If enacted, Bill will enhance certainty, uniformity, and fairness in levying property rates across county governments.

“The proposed Bill seeks to provide a uniform legislative framework for both the National and county governments, governing the imposition of rates and property valuations as per the Constitution’s contemplation,” Nyamoko noted.

Rating laws

Currently, various counties have established their rating laws, often differing from one another.

By having a single legislation governing all the devolved units and the National government, the North Mugirango legislator noted that the proposed law, if passed, will bring harmony and consistency in the rate collection process.  “Bill seeks to provide for enhancement, certainty, uniformity and fairness in levying of property rates by the county governments,” he stated.

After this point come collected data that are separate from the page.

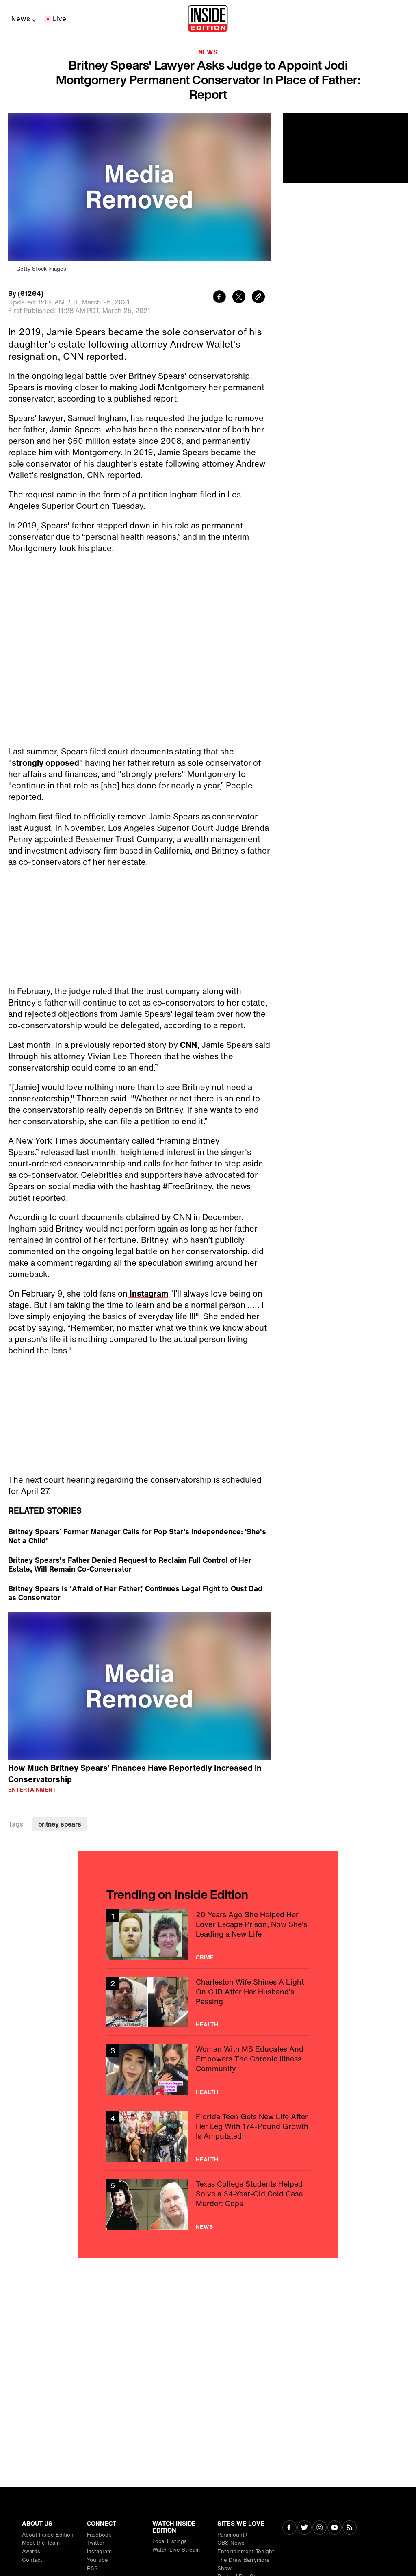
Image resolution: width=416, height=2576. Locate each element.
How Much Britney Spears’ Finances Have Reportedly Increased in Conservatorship (135, 1773)
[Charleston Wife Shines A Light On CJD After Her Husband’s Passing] (208, 2002)
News (20, 18)
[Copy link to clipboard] (258, 297)
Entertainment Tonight (245, 2551)
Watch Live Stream (176, 2550)
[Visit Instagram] (319, 2528)
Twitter (95, 2543)
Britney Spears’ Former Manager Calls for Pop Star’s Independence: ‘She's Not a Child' (137, 1536)
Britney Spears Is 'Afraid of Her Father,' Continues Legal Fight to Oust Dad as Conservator (135, 1593)
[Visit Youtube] (334, 2528)
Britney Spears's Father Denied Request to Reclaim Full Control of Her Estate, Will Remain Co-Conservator (129, 1564)
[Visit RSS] (349, 2528)
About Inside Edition (48, 2535)
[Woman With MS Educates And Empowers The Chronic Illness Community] (208, 2069)
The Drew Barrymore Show (243, 2564)
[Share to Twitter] (239, 297)
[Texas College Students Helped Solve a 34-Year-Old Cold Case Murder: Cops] (208, 2204)
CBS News (231, 2543)
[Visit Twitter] (304, 2528)
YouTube (97, 2560)
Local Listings (169, 2541)
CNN (187, 1045)
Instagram (148, 1293)
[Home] (208, 19)
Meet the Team (41, 2543)
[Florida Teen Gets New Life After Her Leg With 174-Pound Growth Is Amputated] (208, 2136)
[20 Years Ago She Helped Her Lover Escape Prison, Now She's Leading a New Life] (208, 1934)
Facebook (99, 2535)
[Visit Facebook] (289, 2528)
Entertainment (32, 1789)
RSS (92, 2568)
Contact (32, 2560)
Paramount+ (232, 2535)
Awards (31, 2551)
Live (59, 18)
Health (207, 2024)
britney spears (59, 1824)
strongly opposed (45, 763)
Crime (205, 1957)
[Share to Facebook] (219, 297)
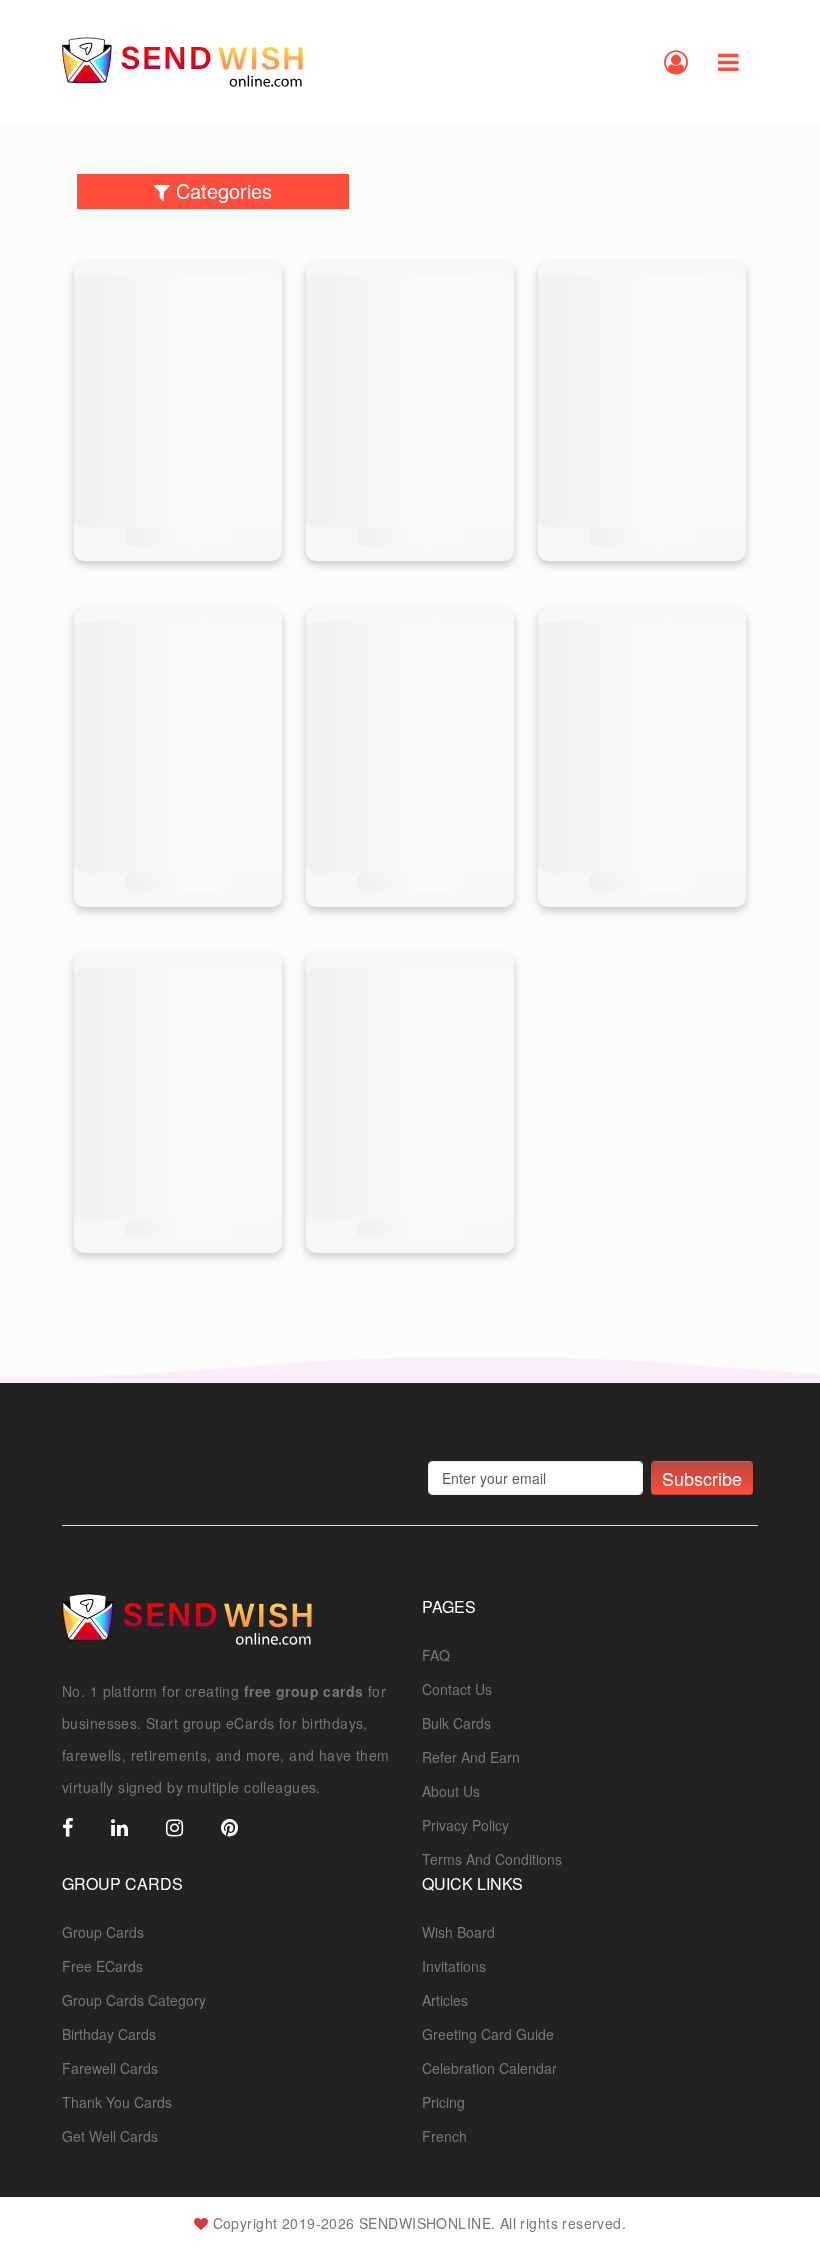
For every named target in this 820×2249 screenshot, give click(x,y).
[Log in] (676, 62)
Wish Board (458, 1932)
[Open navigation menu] (728, 62)
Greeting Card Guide (488, 2034)
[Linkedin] (119, 1829)
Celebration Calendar (489, 2068)
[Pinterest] (229, 1829)
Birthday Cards (109, 2034)
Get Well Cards (110, 2136)
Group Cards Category (134, 2000)
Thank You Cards (117, 2102)
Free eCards (102, 1966)
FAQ (436, 1655)
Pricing (443, 2102)
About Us (451, 1791)
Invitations (454, 1966)
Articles (445, 2000)
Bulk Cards (456, 1723)
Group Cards (103, 1932)
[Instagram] (174, 1829)
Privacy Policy (465, 1825)
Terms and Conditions (492, 1859)
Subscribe (702, 1478)
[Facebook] (67, 1829)
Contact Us (457, 1689)
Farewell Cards (110, 2068)
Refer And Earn (471, 1757)
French (444, 2136)
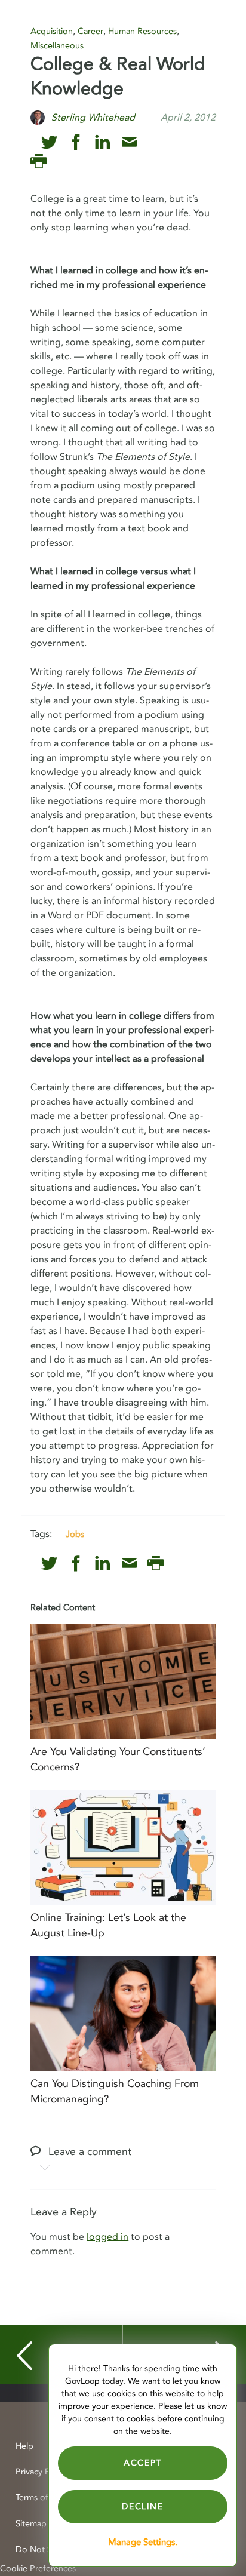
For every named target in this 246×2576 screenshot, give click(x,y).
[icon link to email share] (129, 142)
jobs (75, 1534)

While moving the Bill, National Assembly Majority Leader Kimani Ichung’wa, said if enacted, it will guarantee secure own-source revenue for devolved units that have struggled in generating enough funds independently.

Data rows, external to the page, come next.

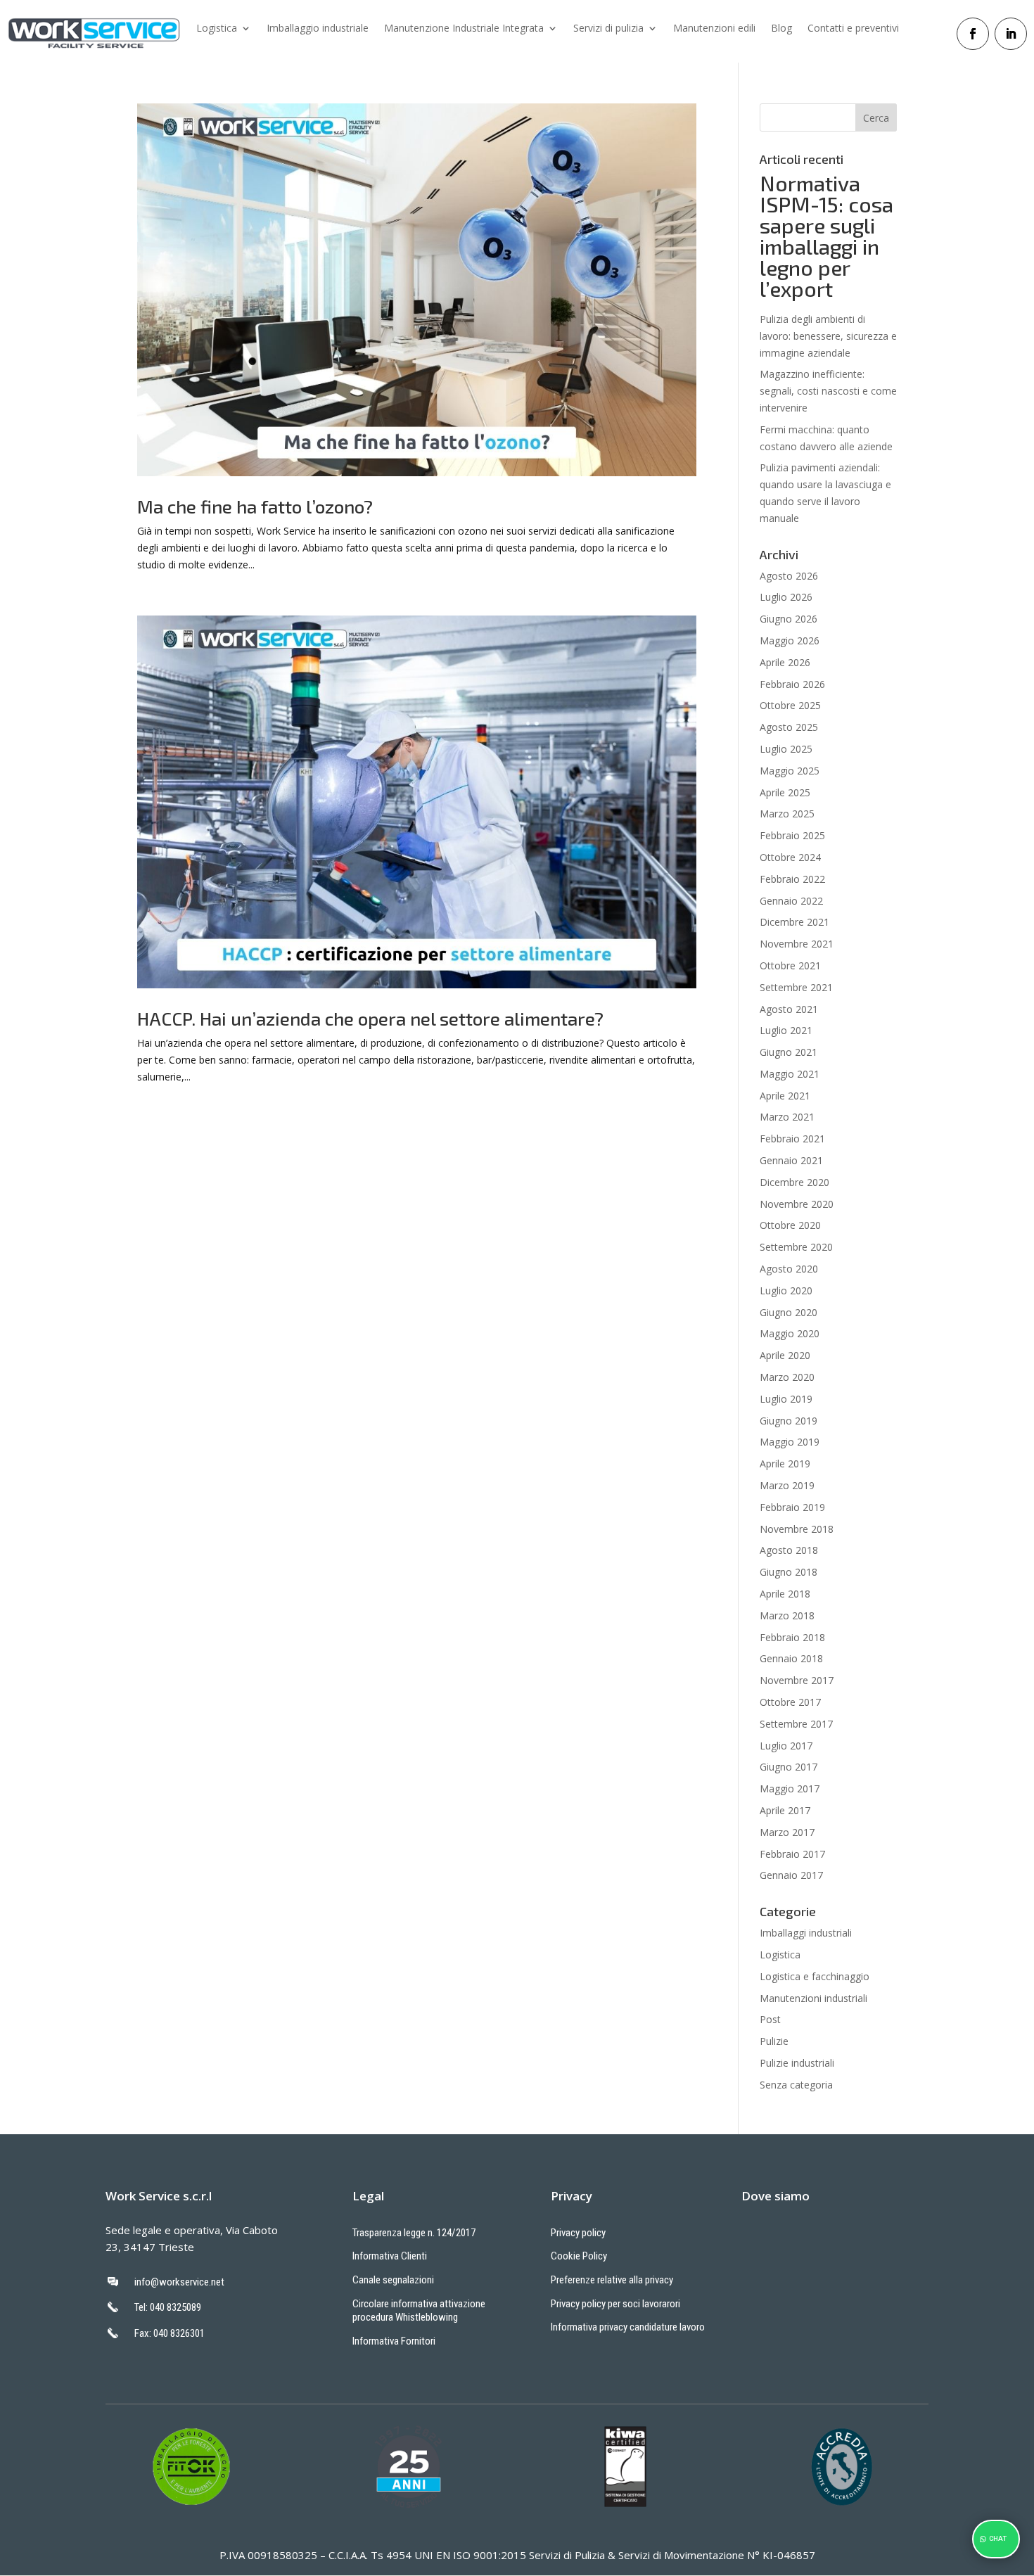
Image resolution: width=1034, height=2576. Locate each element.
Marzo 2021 (787, 1116)
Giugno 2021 (788, 1052)
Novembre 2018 (797, 1529)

 “The Bill aims to eliminate disparities between counties in terms of the rates and taxes imposed, which can have adverse effects on businesses and individuals. Uniformity in taxation will promote a more balanced and conducive business environment across the country,” Ichung’wa said.

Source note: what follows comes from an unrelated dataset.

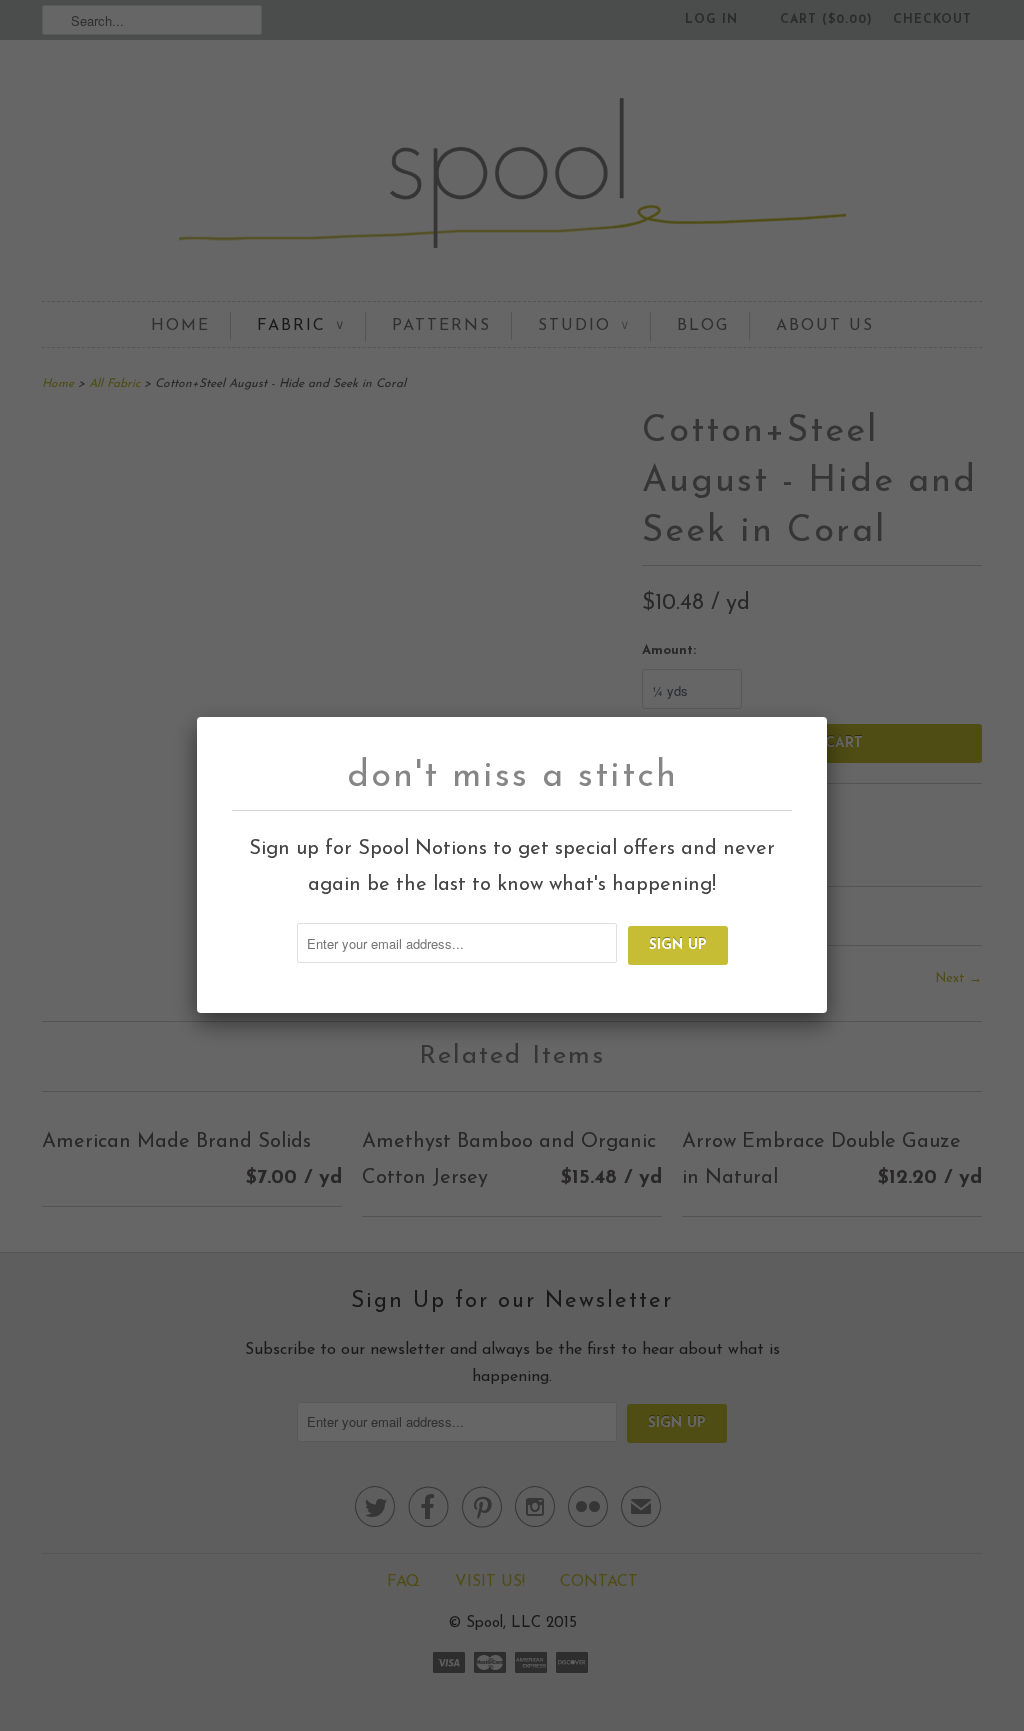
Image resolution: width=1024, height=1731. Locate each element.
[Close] (813, 730)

The Kikuyu MP charged that a substantial number of people in major cities like Nairobi, Kisumu, Mombasa and Nakuru own owners of rate-able properties and they expect county governments to offer them adequate services but there is a lot of non-uniformity and unfairness in the manner they pay rates.

“In Embakasi East Constituency where we also have slum billionaires, you will find somebody with five acres of land, the amount of money they pay in terms of rates to the Nairobi City County is negligible compared to what somebody in Lavington or Kilimani pays for, say, half an acre or quarter of an acre,” said Ichung’wa.

According to Ichung’wa, the current law creates a situation where there is no uniformity and fairness in the taxes and property rates levied by counties.

“The only reason why taxes, levies, and rates are levied on people is because you are the people enjoying the services offered by the county governments. This Bill seeks to create that uniformity and fairness in levying of property taxes by county governments,” he held. The Bill also seeks to enhance the use of appropriate technology in undertaking valuation for rating and rating-related purposes.

Parking fees

A study conducted in 2018 by the National Treasury in collaboration with the World Bank on the Own Source of Revenue Potential and Tax-Guard Study in the Kenya County Governments, revealed that the revenue potential of the devolved units ranged between Sh55 billion and Sh173 billion, a stark contrast to the Sh35 billion currently being collected.

Nyamoko said it was evident that the revenue collected from properties and land rates is not as attractive as the revenue generated from parking fees and health facilities.

According to Nyamoko, the proposed law aims to repeal the outdated Valuation of Rating Tax, and the Rating Act, which were enacted back in 1956 and 1964, respectively, adding that the acts lack a clear legal framework aligned with the Constitution and the devolved system

The objective of this bill is to broaden the tax base, thereby creating a more substantial revenue source to empower county governments in addressing their pressing needs effectively.